-- start --

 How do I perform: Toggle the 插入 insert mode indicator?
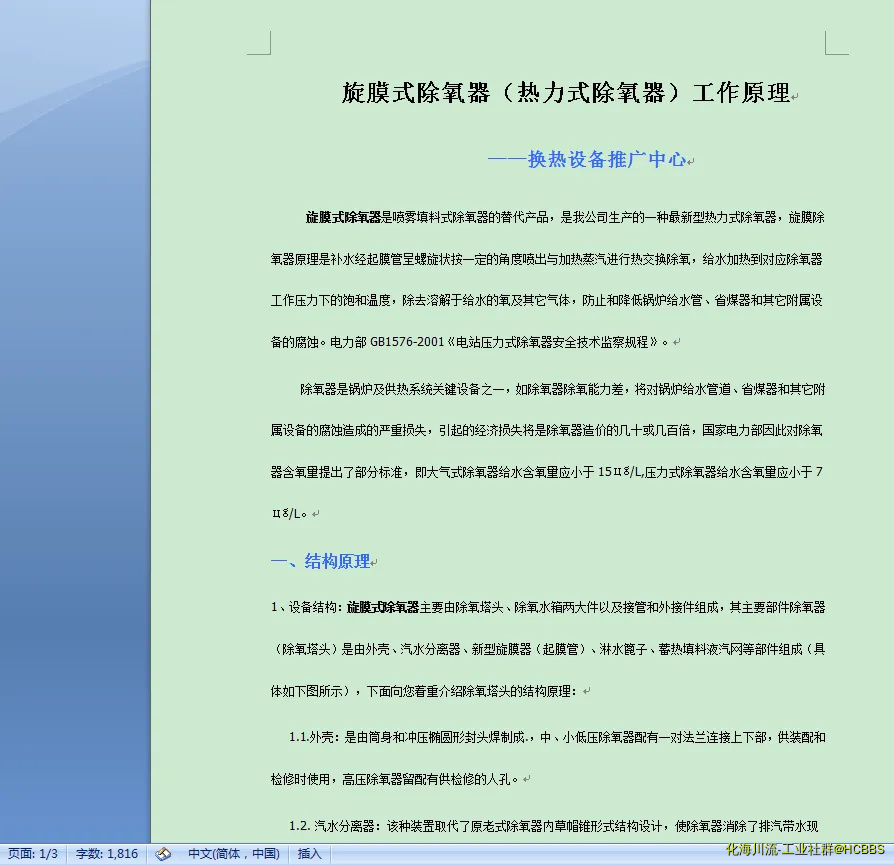coord(310,854)
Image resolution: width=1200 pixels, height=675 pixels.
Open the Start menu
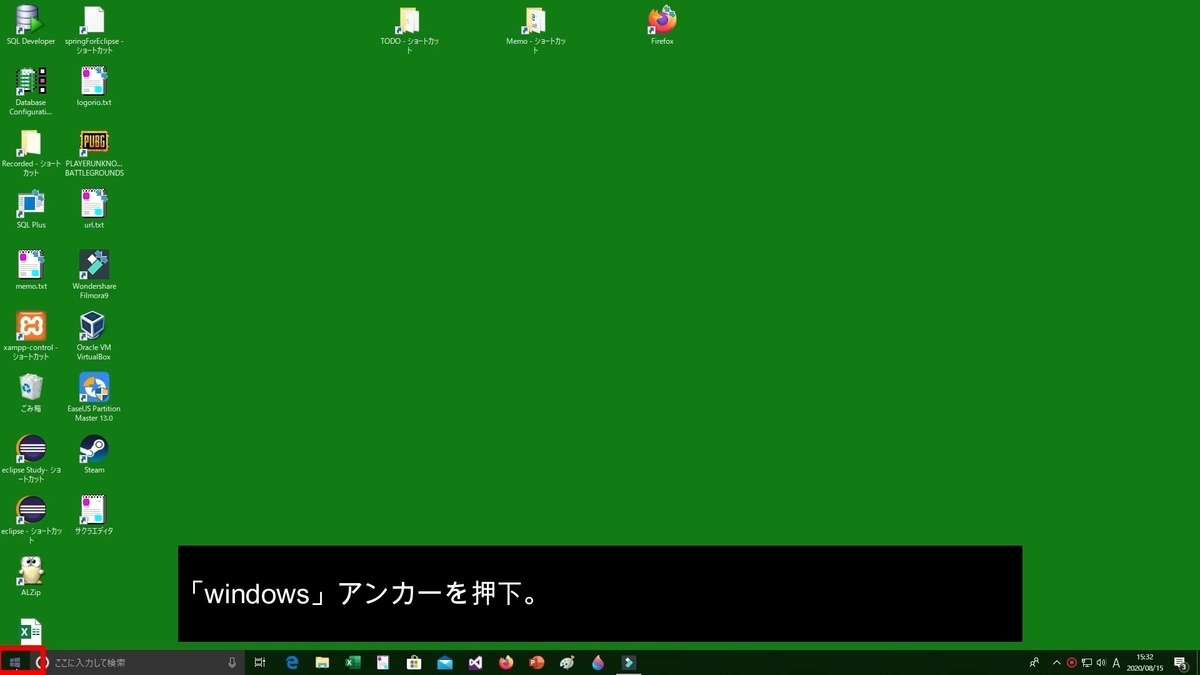click(14, 662)
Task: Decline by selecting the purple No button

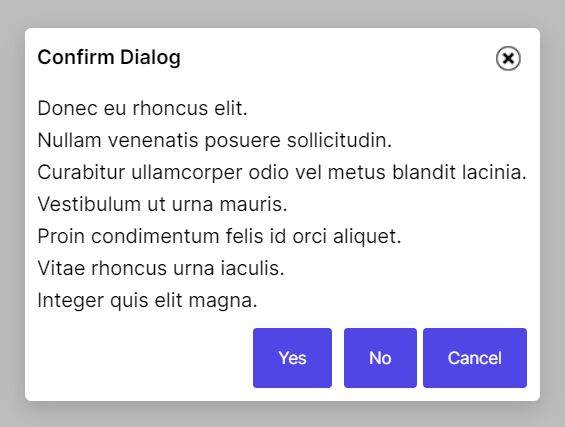Action: click(380, 358)
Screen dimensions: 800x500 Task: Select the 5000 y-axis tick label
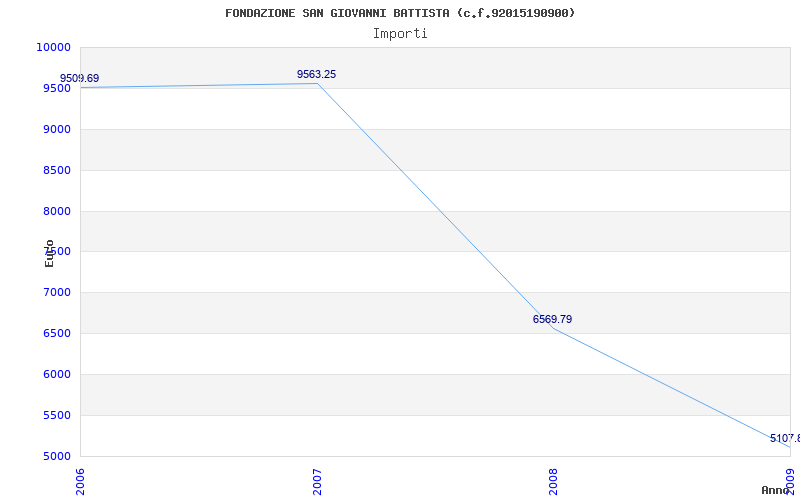click(x=56, y=456)
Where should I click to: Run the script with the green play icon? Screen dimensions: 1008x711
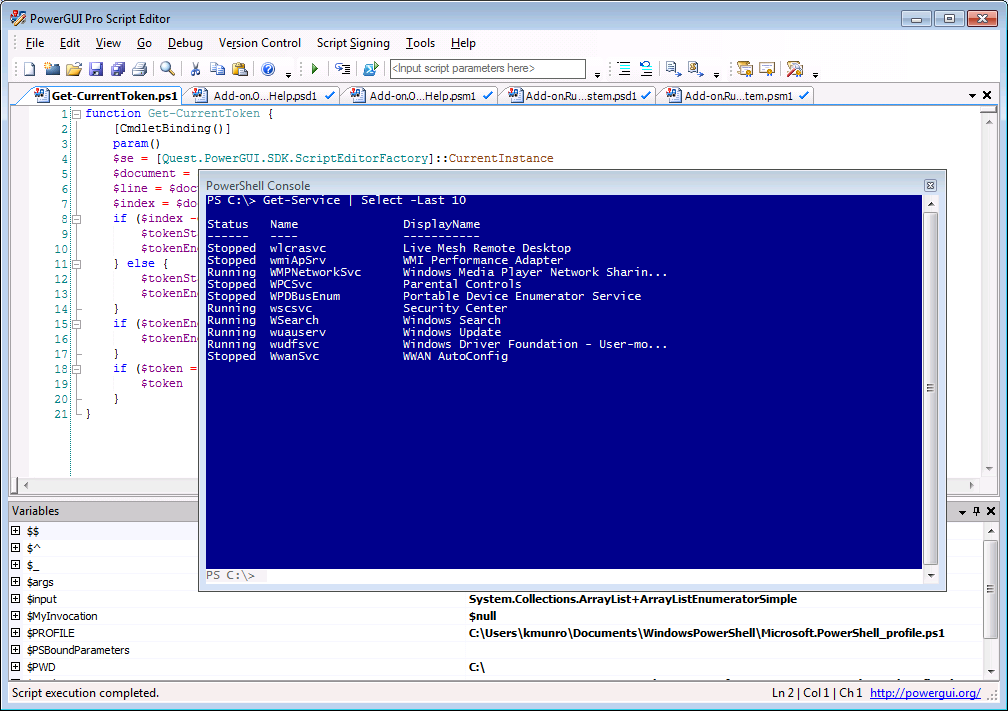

-- end --

Given instruction: Rewrite all of the entries above, keeping their requests, and shift every coordinate in the answers up by 7. Leave the pictures out of your answer.

Exercise solution:
 How do I perform: Toggle the 插入 insert mode indicator?
coord(317,861)
Image resolution: width=1200 pixels, height=675 pixels.
Open the Start menu
click(21, 669)
Task: Decline by selecting the purple No button

Action: click(387, 365)
Screen dimensions: 800x500 Task: Select the 5000 y-axis tick label
click(x=63, y=463)
Where should I click to: Run the script with the green play icon? Screen dimensions: 1008x711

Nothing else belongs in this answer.